Sedangkan, Purwanto, Kepala Sekolah Menengah Pertama Negeri 1 Bontang, Kalimantan Timur, mengungkapkan, pemberian branding sekolah tidak melulu berupa pencapaian prestasi akademik, bisa juga melalui keunggulan pembangunan karakter yang dimiliki. “Kami mencoba untuk membranding dengan BISA (Bersih Indah Sehat dan Aman), dan kami beri bukti dalam prestasi, tapi juga kami mengikuti kegiatan pembangunan karakter, melalui peduli terhadap lingkungan dengan tidak sembarangan membuang sampah, ternyata kami bisa mendapat prestasi sekolah sehat sampai taraf provinsi,” jelasnya.

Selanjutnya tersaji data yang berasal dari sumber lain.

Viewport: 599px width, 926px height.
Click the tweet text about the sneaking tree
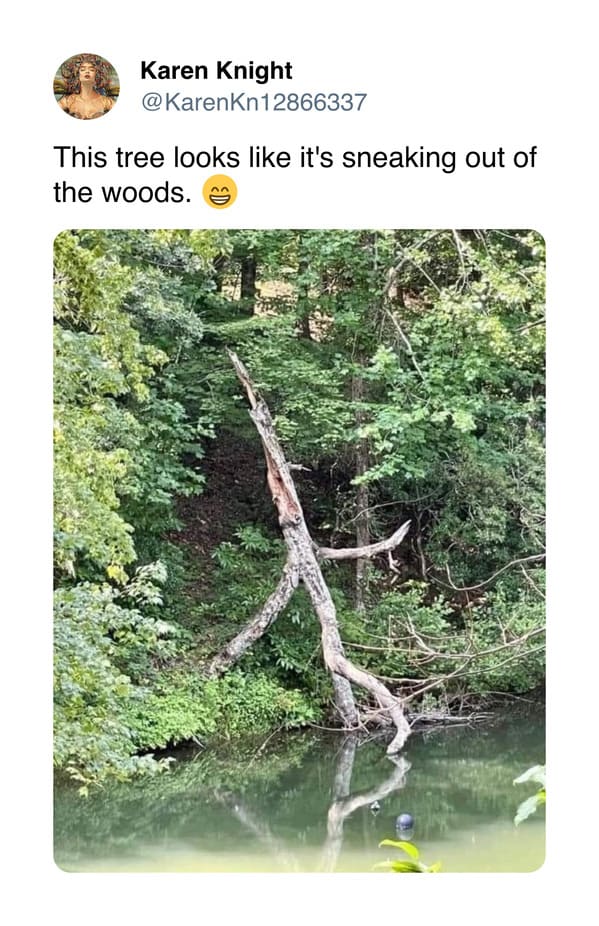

Welfin, Kepala Sekolah Dasar Negeri 1 Limboto, Gorontalo menjelaskan komunikasi intensif antara guru dengan orang tua penting terutama berhubungan dengan pencapaian program sekolah. “Kami selalu berkomunikasi terlebih dahulu mengenai target pencapaian kami tiap tahun untuk masing-masing kelas, kemudian para orang tua tersebut yang berinisiatif untuk bergotong royong,” ujarnya. Dia mencontohkan, ketika kepala sekolah yang pernah mengenyam kursus singkat di Jepang ini memaparkan mengenai kebutuhan toilet siswa di dalam kelas agar lebih berkonsentrasi belajar, tidak hilir mudik keluar masuk kelas. “Kami paparkan alasannya, rinciannya, para orang tua itu yang bentuk paguyuban merealisasikan toilet kelas tersebut, alhasil tiap-tiap ruang kelas sudah memiliki toilet, hasil sumbangan dari para orangtua,” jelasnya.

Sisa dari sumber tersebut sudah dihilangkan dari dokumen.